*EXTRACT TO READ*:
####################
To develop a commercially feasible production process for PPNs, it is essential to achieve tight control of particle size, composition, density, and surface properties, whilst avoiding losses to the pumping system. Conventionally this has been achieved through lengthy and expensive trial-and-error in the laboratory (our test chamber is shown in Figure 1). We sought to build a model of the plasma discharge that would allow us to understand the fundamental dynamics of the system and optimise the process by mapping the parameter space and assessing the effect of different inputs.
COMSOL Multiphysics and the Plasma Module are the best option available for simulating nonthermal plasmas. The graphical user interface is highly intuitive, making it accessible to users of various skill levels. There is a large degree of control over the meshing, the in-built solvers can robustly handle difficult models, and a wide range of physics and boundary conditions accommodate many different system configurations. The COMSOL support team is very helpful and has provided invaluable assistance throughout our entire model development experience.
Our CCRF chamber features wide electrode spacing to accommodate large samples (Figure 2). A strong DC self-bias is observed to form on the powered electrode during operation, which would be difficult to model were it not conveniently included as a feature in the COMSOL Plasma Module. The availability of a time-periodic study offered a significantly faster solution method compared to a fully transient approach. The Plasma Module worked seamlessly with the public database LXCat for plasma reference data that is widely used in the field.
####################
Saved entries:
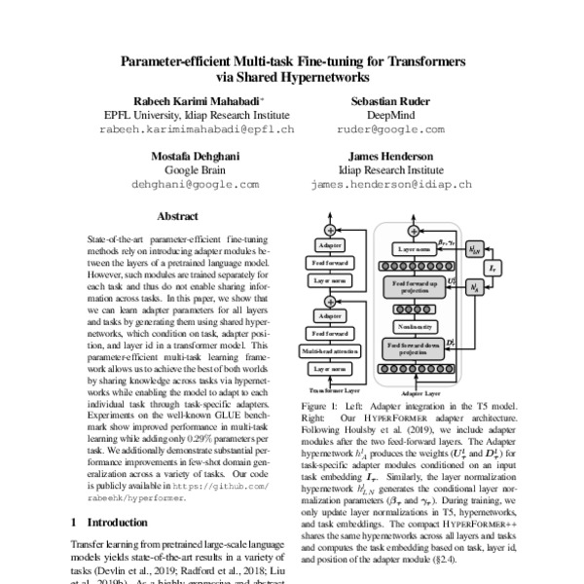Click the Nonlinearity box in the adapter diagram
pos(415,328)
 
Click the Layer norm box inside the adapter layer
pos(415,251)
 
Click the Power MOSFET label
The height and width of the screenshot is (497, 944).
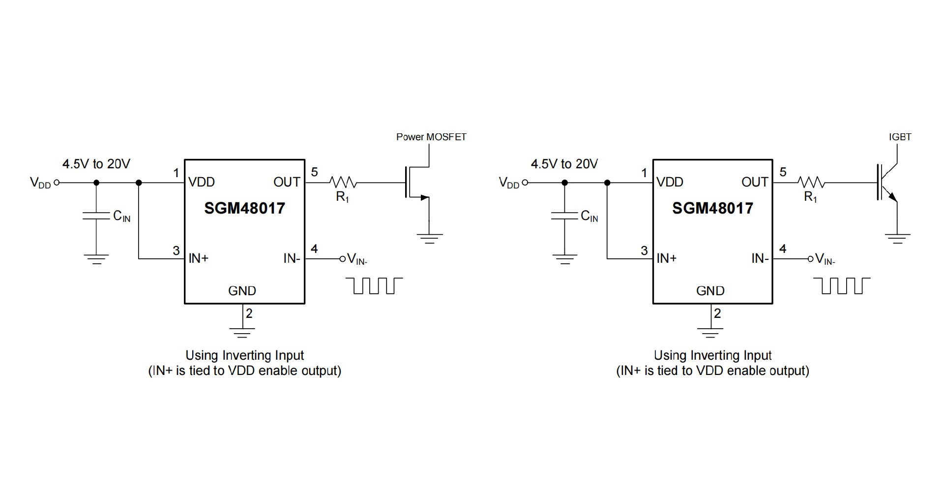(x=431, y=137)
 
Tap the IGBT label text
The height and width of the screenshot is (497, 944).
(x=900, y=137)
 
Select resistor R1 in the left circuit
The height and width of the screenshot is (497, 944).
(x=343, y=183)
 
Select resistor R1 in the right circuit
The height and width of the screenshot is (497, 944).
(x=811, y=183)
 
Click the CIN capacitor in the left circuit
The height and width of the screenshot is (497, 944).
(x=96, y=216)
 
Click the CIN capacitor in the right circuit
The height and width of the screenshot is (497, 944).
(x=564, y=216)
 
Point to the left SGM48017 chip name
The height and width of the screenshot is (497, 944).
(x=244, y=208)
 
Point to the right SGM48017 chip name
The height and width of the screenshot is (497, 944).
(x=712, y=208)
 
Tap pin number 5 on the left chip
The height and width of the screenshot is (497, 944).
(x=314, y=172)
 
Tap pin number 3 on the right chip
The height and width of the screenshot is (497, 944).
(x=644, y=250)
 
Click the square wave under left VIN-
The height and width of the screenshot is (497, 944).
(x=374, y=285)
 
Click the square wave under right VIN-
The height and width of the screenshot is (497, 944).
(x=842, y=285)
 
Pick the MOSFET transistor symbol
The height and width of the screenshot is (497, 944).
(x=416, y=184)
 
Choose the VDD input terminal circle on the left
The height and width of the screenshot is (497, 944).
(x=57, y=183)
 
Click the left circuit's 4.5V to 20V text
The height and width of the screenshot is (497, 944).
(x=96, y=164)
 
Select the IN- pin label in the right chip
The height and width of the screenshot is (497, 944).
(x=760, y=258)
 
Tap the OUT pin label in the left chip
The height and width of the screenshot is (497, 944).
(x=287, y=183)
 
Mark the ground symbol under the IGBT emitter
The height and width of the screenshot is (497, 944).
(x=897, y=239)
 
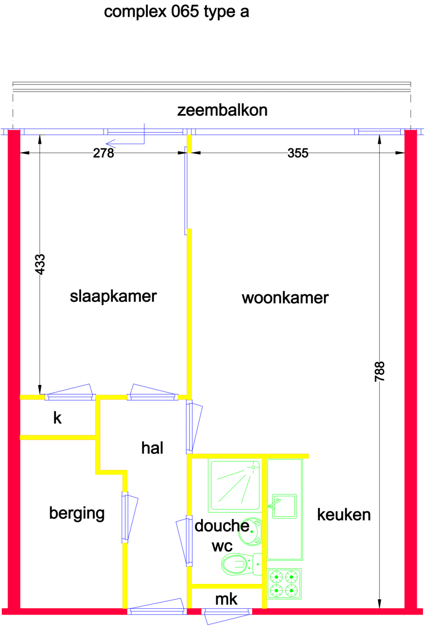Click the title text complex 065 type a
(x=176, y=12)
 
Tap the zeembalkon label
(x=222, y=110)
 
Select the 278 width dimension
(x=104, y=153)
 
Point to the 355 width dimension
(x=298, y=153)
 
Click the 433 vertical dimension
(x=40, y=264)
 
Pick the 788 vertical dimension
(x=380, y=371)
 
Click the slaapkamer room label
(x=113, y=297)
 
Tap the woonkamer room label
(x=285, y=298)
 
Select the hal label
(x=152, y=448)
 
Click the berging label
(x=77, y=513)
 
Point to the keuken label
(x=344, y=515)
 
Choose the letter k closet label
####################
*WRITTEN EXERCISE 1*: Write out the saved rows again, beginning at the line that has "Mark the ground symbol under the IGBT emitter" and continuing through the last row, with each row's wording kept and 92 added to every coordinate in the answers. Leave the pictures out.
*WRITTEN EXERCISE 2*: Please resume the passage on plasma modeling after its final sentence.
The passage on plasma modeling and the saved rows are separate, unrelated material.

*FINAL RESULT 1*:
Mark the ground symbol under the IGBT emitter
The height and width of the screenshot is (497, 944).
(x=989, y=331)
 
Click the title text complex 065 type a
(x=268, y=104)
 
Tap the zeembalkon label
(x=314, y=202)
 
Select the 278 width dimension
(x=196, y=245)
 
Point to the 355 width dimension
(x=390, y=245)
 
Click the 433 vertical dimension
(x=132, y=356)
 
Pick the 788 vertical dimension
(x=472, y=463)
 
Click the slaapkamer room label
(x=205, y=389)
 
Tap the woonkamer room label
(x=377, y=390)
 
Select the hal label
(x=244, y=540)
 
Click the berging label
(x=169, y=605)
 
Point to the keuken label
(x=436, y=607)
 
Choose the letter k closet label

*FINAL RESULT 2*:
Using COMSOL we were able to simulate a CCRF argon discharge in our chamber with a 2D axisymmetric plasma fluid model. Our simulations showed the development of two distinct discharge regions with asymmetric power deposition. The results compared very favorably with reported experimental values in the literature, highlighting the potential accuracy that can be achieved with the COMSOL Plasma Module. The electron density distributions for 25 W applied power at 0.1 Torr, 0.2 Torr, and 0.3 Torr pressures are shown in Figure 3, highlighting the dual discharge zones above and below the powered electrode. The model provided a wealth of information regarding key plasma parameters, and how they varied with different inputs.
A model of a nonthermal argon CCRF discharge was built using the COMSOL Plasma Module and used to understand the forces acting on charged nanoparticles in a complex plasma. The modular nature of the COMSOL Multiphysics platform allows us to parameterise the process conditions and chamber design to optimise our nanoparticle production process and build in more model complexity as required. The results from this project were published in the journal Plasma Processes and Polymers (https://onlinelibrary.wiley.com/doi/abs/10.1002/ppap.202000243) and have also resulted in the filing of a patent for a novel high yield nanoparticle production process.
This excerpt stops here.